◆ **WORK ORDER**
Transcribe the whole listing without a single picture.

◆ **THE DATA**
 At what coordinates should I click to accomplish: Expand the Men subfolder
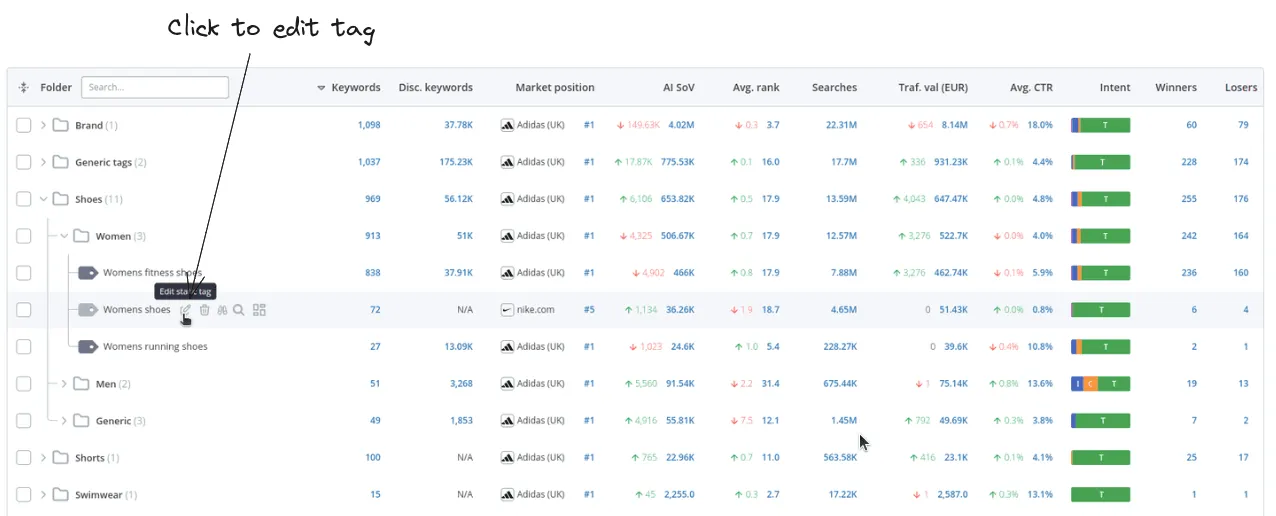(x=64, y=384)
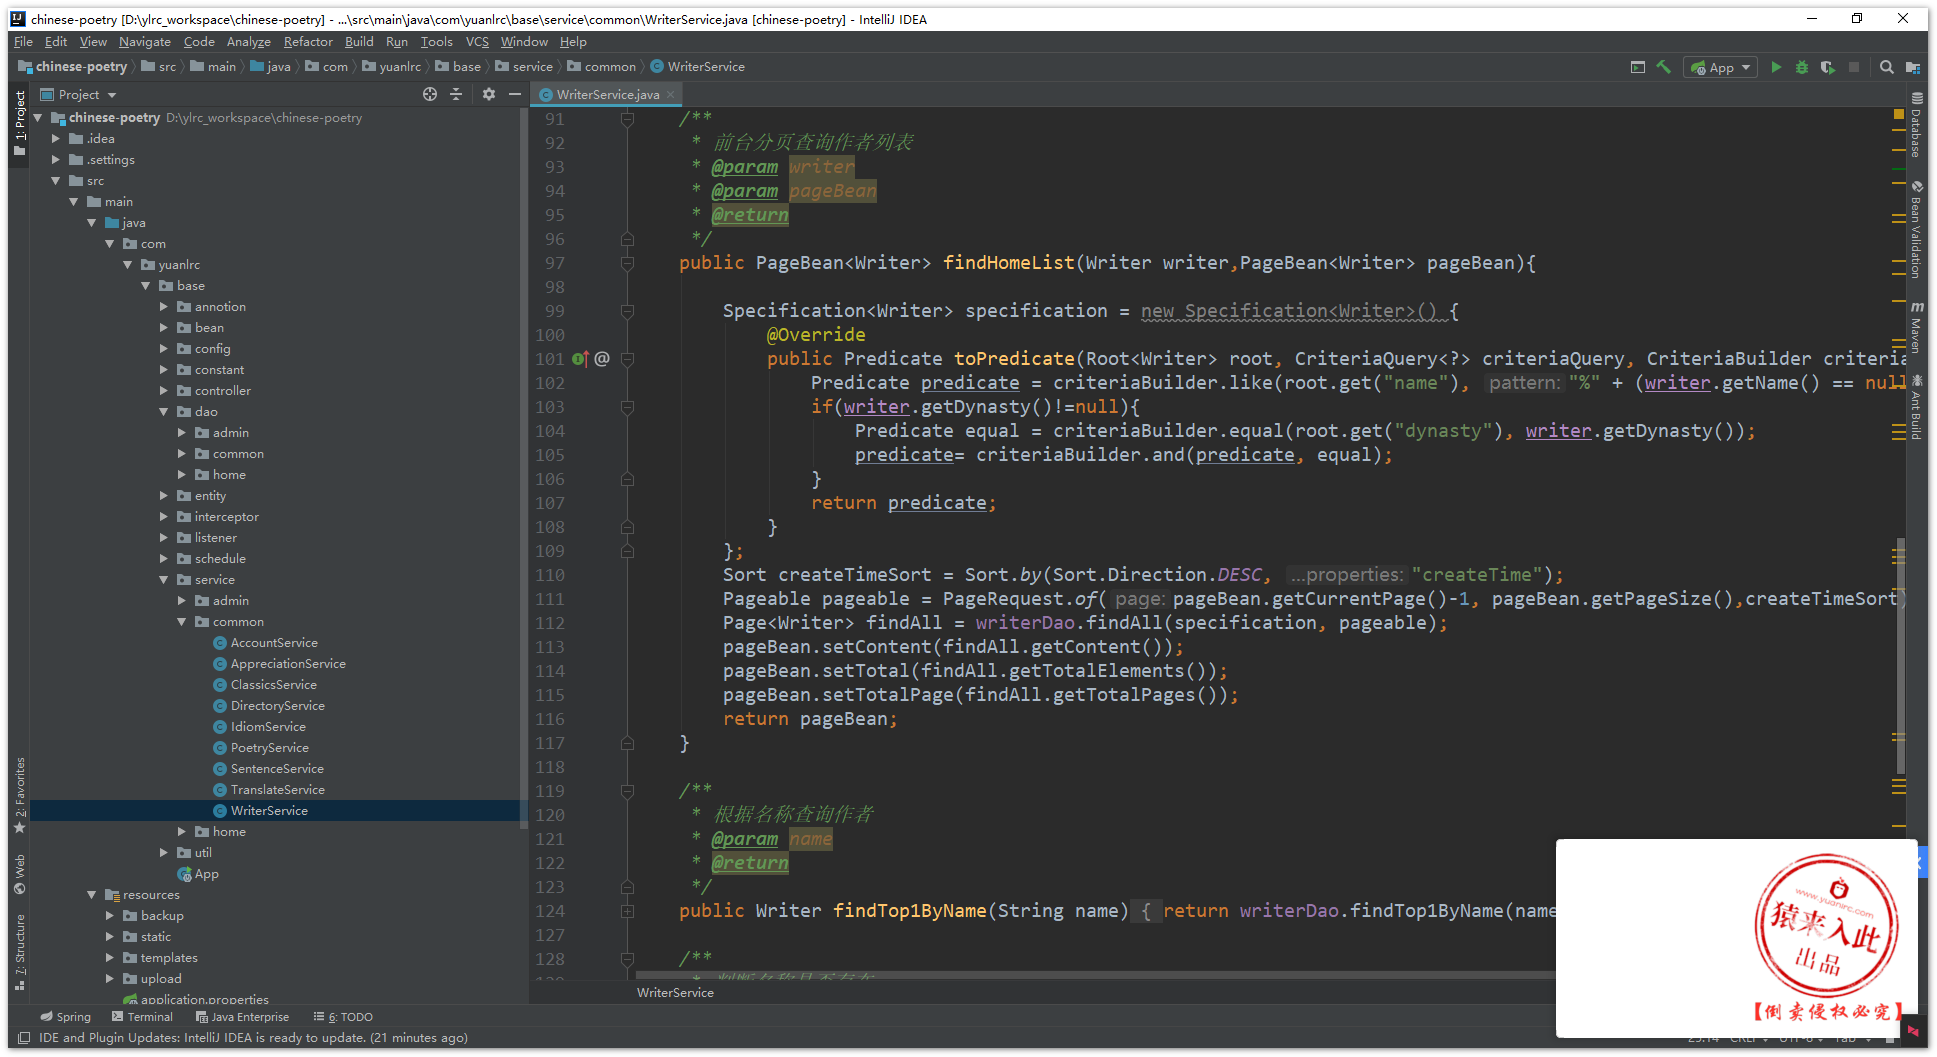The image size is (1937, 1057).
Task: Open the App run configuration dropdown
Action: coord(1722,67)
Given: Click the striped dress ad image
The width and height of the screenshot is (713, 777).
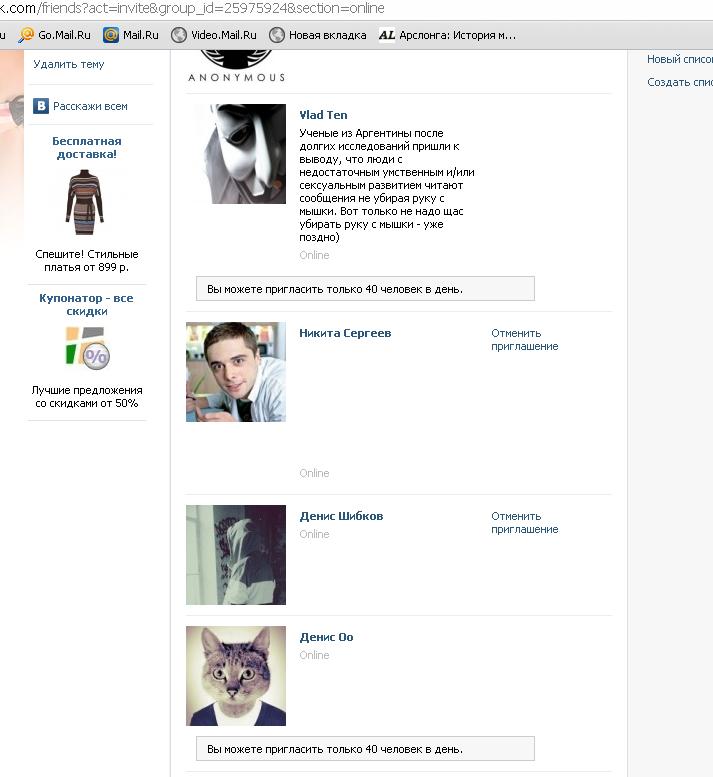Looking at the screenshot, I should coord(85,202).
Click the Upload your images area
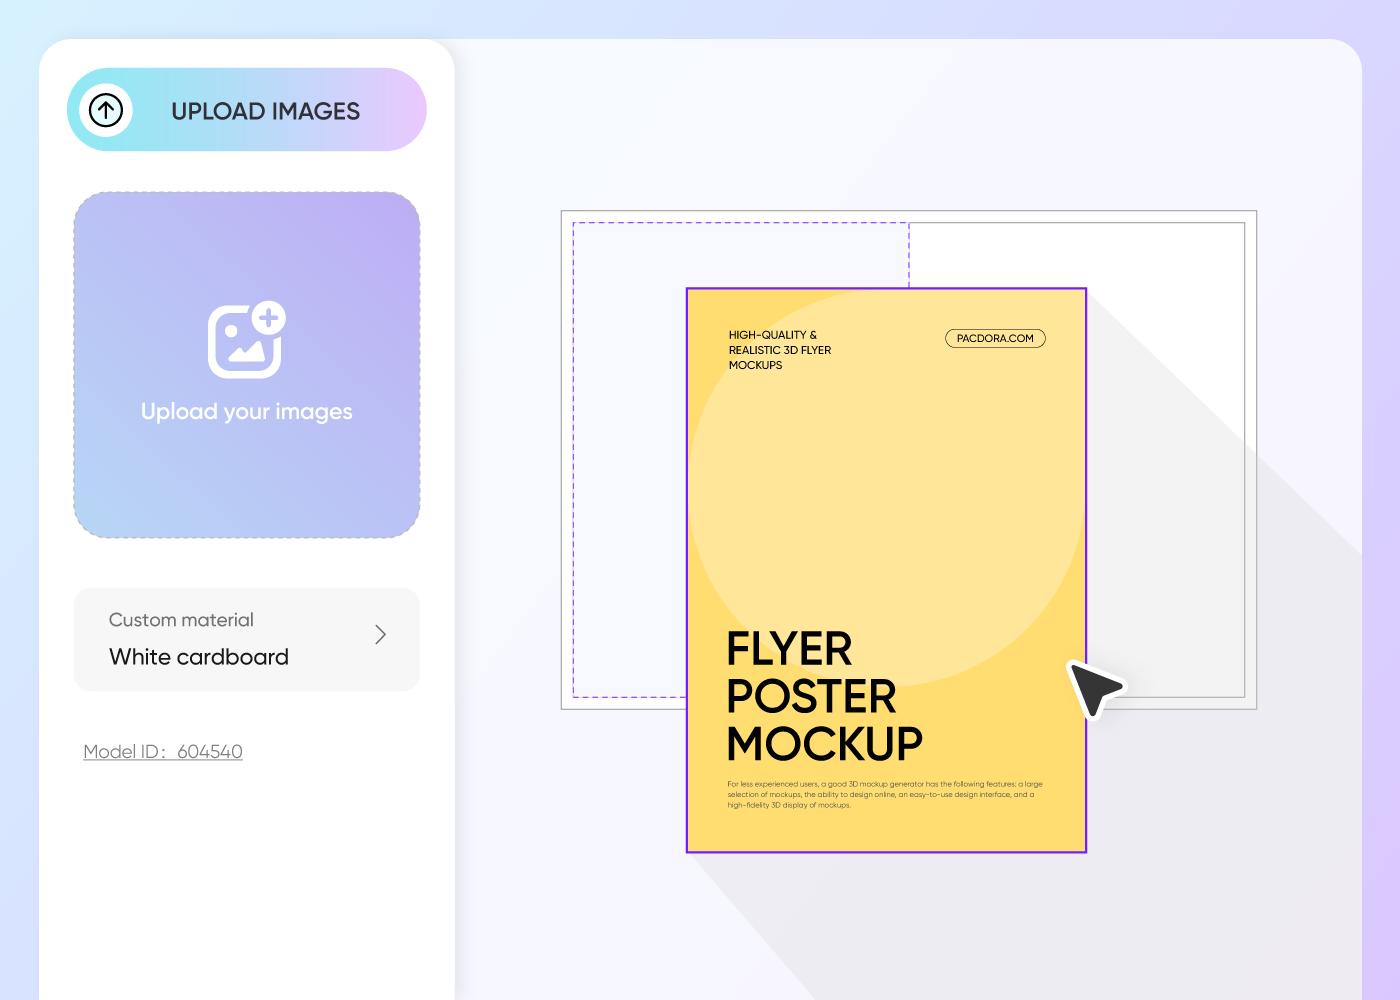Viewport: 1400px width, 1000px height. pos(246,411)
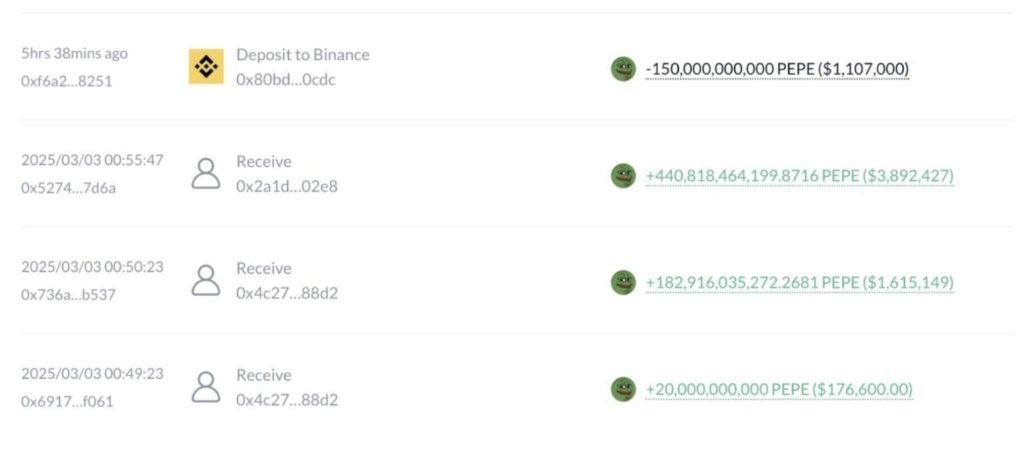The image size is (1024, 457).
Task: Click PEPE icon next to 440,818,464,199 amount
Action: (623, 176)
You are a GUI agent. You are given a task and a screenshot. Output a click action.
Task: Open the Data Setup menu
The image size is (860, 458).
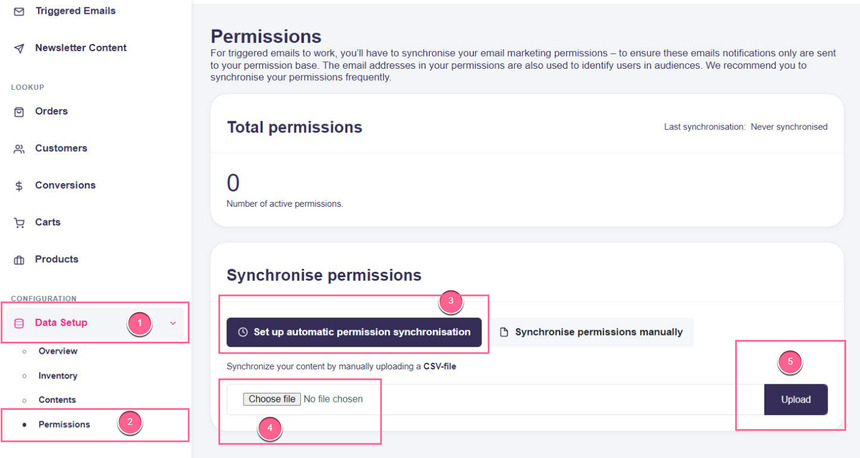click(61, 323)
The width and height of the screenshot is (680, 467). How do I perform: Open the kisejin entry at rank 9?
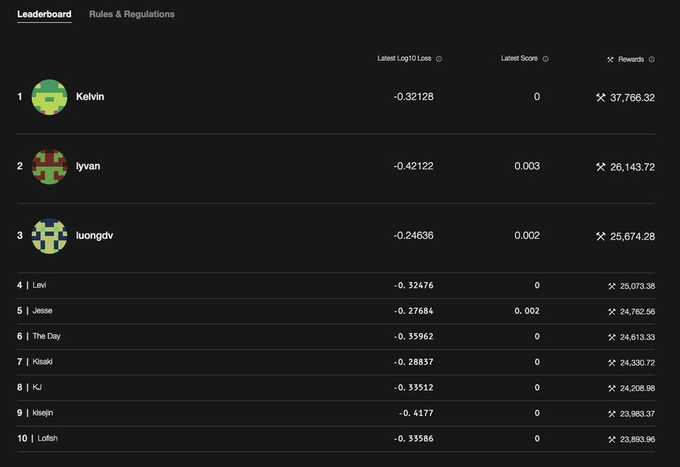tap(336, 413)
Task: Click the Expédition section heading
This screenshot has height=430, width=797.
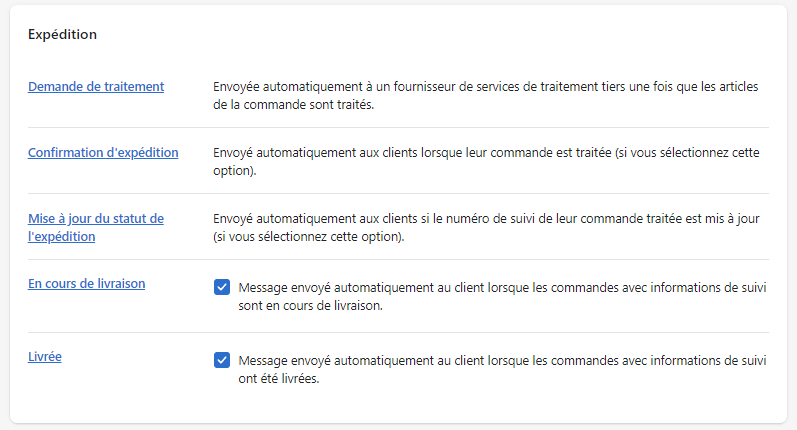Action: pos(62,35)
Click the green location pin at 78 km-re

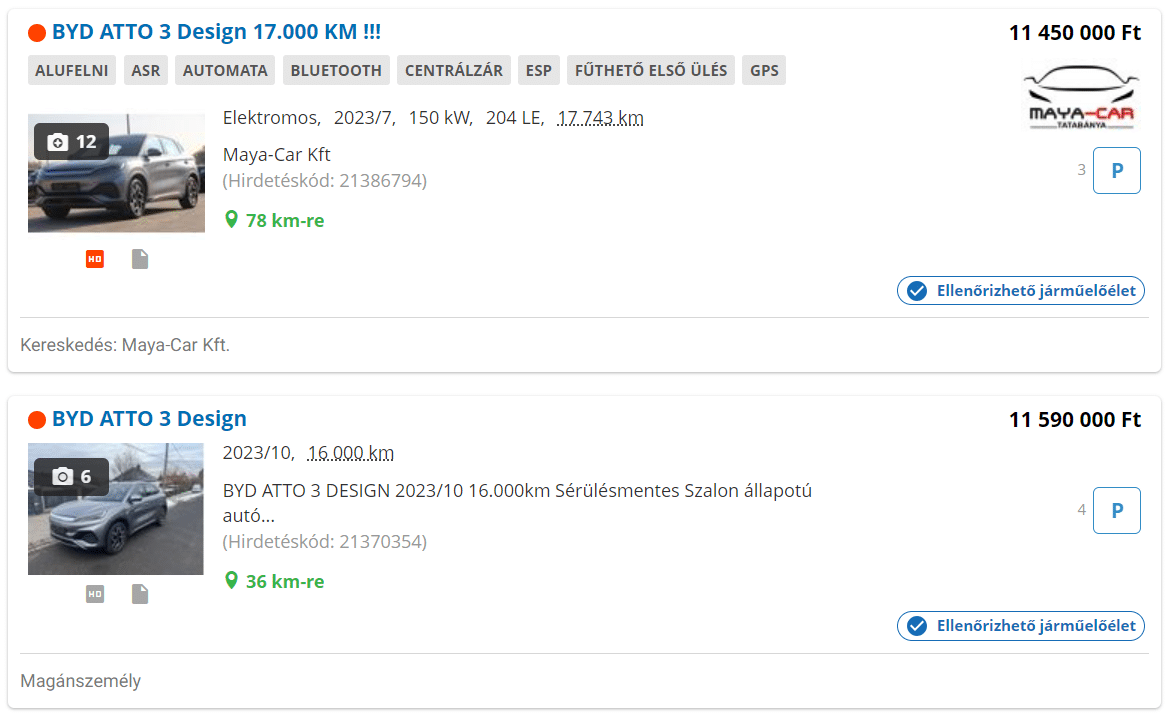(x=232, y=219)
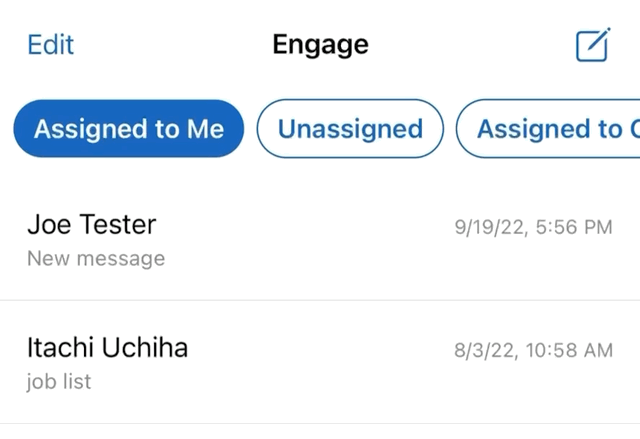The width and height of the screenshot is (640, 439).
Task: Switch to the Unassigned filter
Action: (350, 129)
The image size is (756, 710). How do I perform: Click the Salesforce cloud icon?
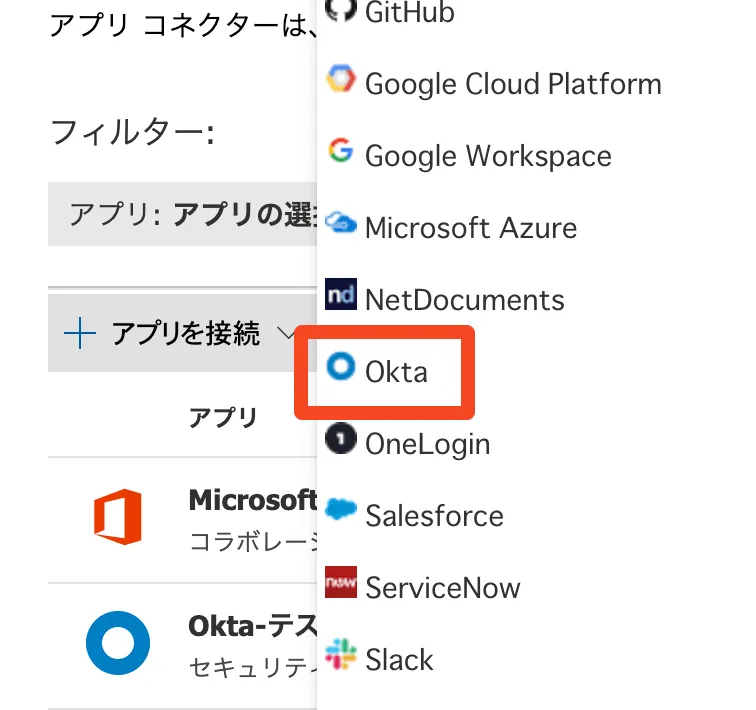point(341,513)
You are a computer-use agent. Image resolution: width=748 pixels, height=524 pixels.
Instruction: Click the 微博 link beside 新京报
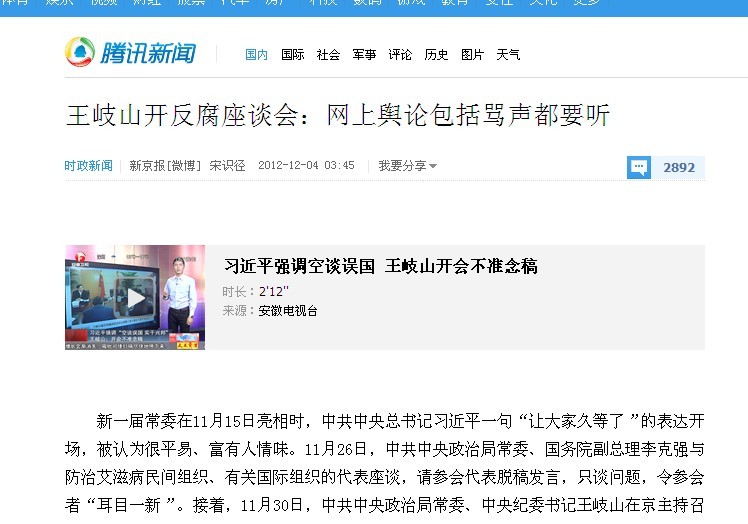pos(183,166)
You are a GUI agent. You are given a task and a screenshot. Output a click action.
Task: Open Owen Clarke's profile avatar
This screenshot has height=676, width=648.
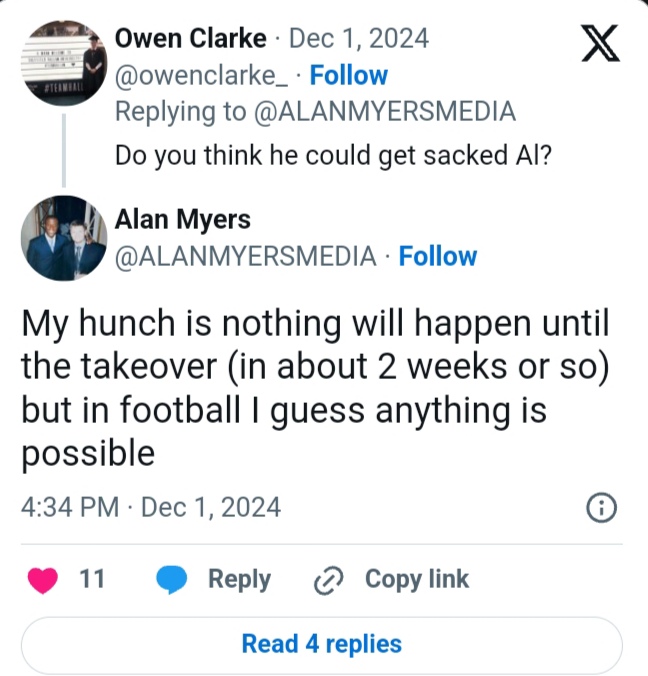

◆ **TASK RESULT**
 At what coordinates should I click to accomplish: Expand the Men subfolder
(x=64, y=384)
The image size is (1937, 1057).
Task: Open the App run configuration dropdown
Action: coord(1722,67)
Given: Click the striped dress ad image
The width and height of the screenshot is (713, 777).
Looking at the screenshot, I should coord(85,202).
Click the Upload your images area
Viewport: 1400px width, 1000px height. pos(246,411)
The image size is (1024, 457).
Task: Click PEPE icon next to 440,818,464,199 amount
Action: (623, 176)
You are a GUI agent. You are given a task and a screenshot. Output a click action.
Task: Open the Data Setup menu
The image size is (860, 458).
click(61, 323)
The width and height of the screenshot is (680, 467). How do I perform: Open the kisejin entry at rank 9?
tap(336, 413)
Task: Click the Expédition section heading
This screenshot has height=430, width=797.
Action: pos(62,35)
Click the green location pin at 78 km-re

(x=232, y=219)
The width and height of the screenshot is (640, 439).
Task: Switch to the Unassigned filter
Action: (350, 129)
The image size is (756, 710). How do I perform: Click the Salesforce cloud icon?
point(341,513)
You are a computer-use agent. Image resolution: width=748 pixels, height=524 pixels.
Instruction: Click the 微博 link beside 新京报
pos(183,166)
You are a GUI agent. You are given a task and a screenshot. Output a click action.
Task: Open Owen Clarke's profile avatar
This screenshot has height=676, width=648.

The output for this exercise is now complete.